Directions about alns HOT 6 CLOSED

Some random thoughts related to the question: how good is LNS compared to ALNS?

• Christiaens and Vanden Berghe (2020) show that an LNS using a 1) slack-inducing string removal destroy operator and 2) greedy insert with blinks repair operator obtains state-of-the-art results on many variants of VRP.

• In the scheduling literature, LNS goes under the name of Iterated Greedy, see Stützle and Ruiz (2018). It is currently the state-of-the-art for the permutation flow shop problem and parallel machine scheduling.

• In Stützle and Ruiz (2018), two interesting conclusions are drawn in Chapter 4 where they perform numerical experiments with IG on the permutation flow shop problem:

  As a conclusion from this study, the most significant factor is the local search and the NEH reconstruction. Most other factors have less importance.

> **Supplied information**:
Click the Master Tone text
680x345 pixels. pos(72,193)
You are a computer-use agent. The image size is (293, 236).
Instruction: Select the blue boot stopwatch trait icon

> **Short task A**: Reproduce word for word the portion of the LNS-versus-ALNS thread that opens with the words containing "As a conclusion" and closes with "have less importance.".
> **Short task B**:
Answer these questions from the LNS-versus-ALNS thread:
(i) Under what name does LNS go in the scheduling literature?
(ii) Which destroy operator and which repair operator does the LNS in Christiaens and Vanden Berghe (2020) use?
(iii) According to the conclusion quoted from Stützle and Ruiz (2018), what is the most significant factor?

> **Correct output A**:
As a conclusion from this study, the most significant factor is the local search and the NEH reconstruction. Most other factors have less importance.

> **Correct output B**:
(i) Iterated Greedy.
(ii) A slack-inducing string removal destroy operator and a greedy insert with blinks repair operator.
(iii) The local search and the NEH reconstruction.